I'm getting a bit tired of people who think that criticism of some institutions justifies embracing "alternative" institutions as rational. Even if institutions are flawed people far too often embrace "alternative" institutions uncritically, with little skepticism. 1/
It's something I've noticed with lots of online contrarians - they think that since the "MSM" are flawed or liberal democracies are flawed or politics in a corporate-friendly field are flawed (which is true) then EVERYTHING they do or say is forever tainted and unreliable 2/
Instead they completely embrace the "alternative" media or the propaganda of various authoritarian regimes or "populist" policies acritically, without verifying their claims, because "if the flawed institutions want to suppress it/deny it/debunk then it's true". 3/
That's soemthing that's happened to lots of claims about the virus - for example "it affects the elderly and those with underlying conditions more than the young and those in good health" has often been shifted into "if you're young and in good heath you don't need precautions"

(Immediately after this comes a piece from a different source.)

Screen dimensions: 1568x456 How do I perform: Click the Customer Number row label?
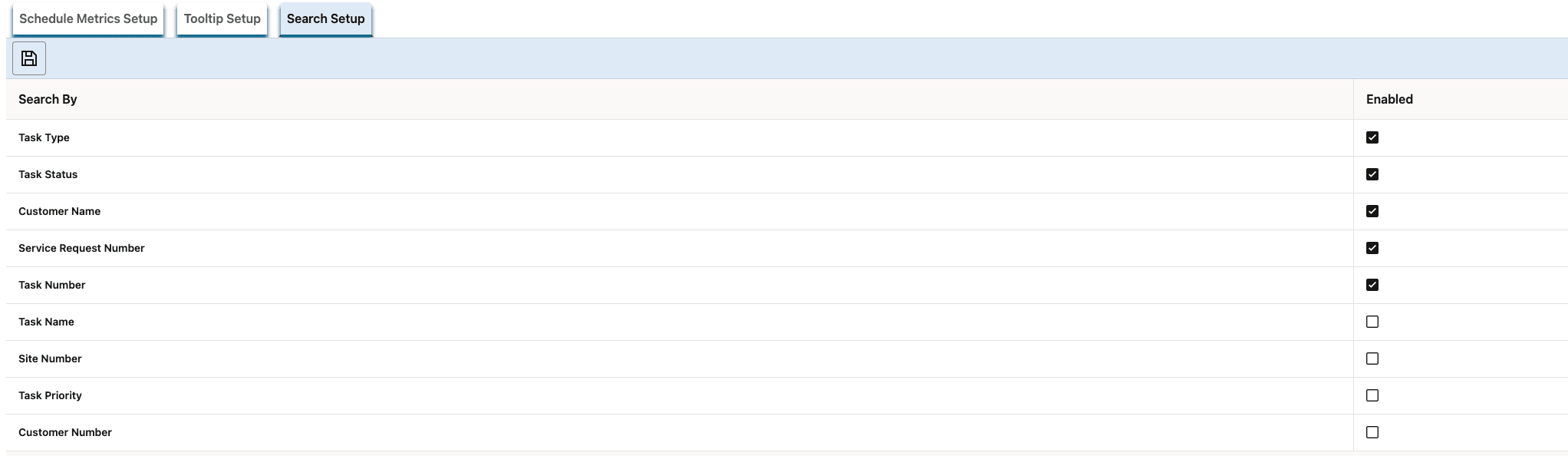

Or the mask/no mask saga - emphasis over how they needed to be worn correctly, they're not a panacea and they weren't enough for hospital workers in the beginning was referred to as "they're useless" which has then shifted to "they're muzzled against our freedom".
The truth is that complex, nuanced messages are likely to be poorly understood AND simple but inaccurate messages, even if "well intentioned" are likely to be exposed as inaccurate and feed into resentment and anger at those who used them. You can't win.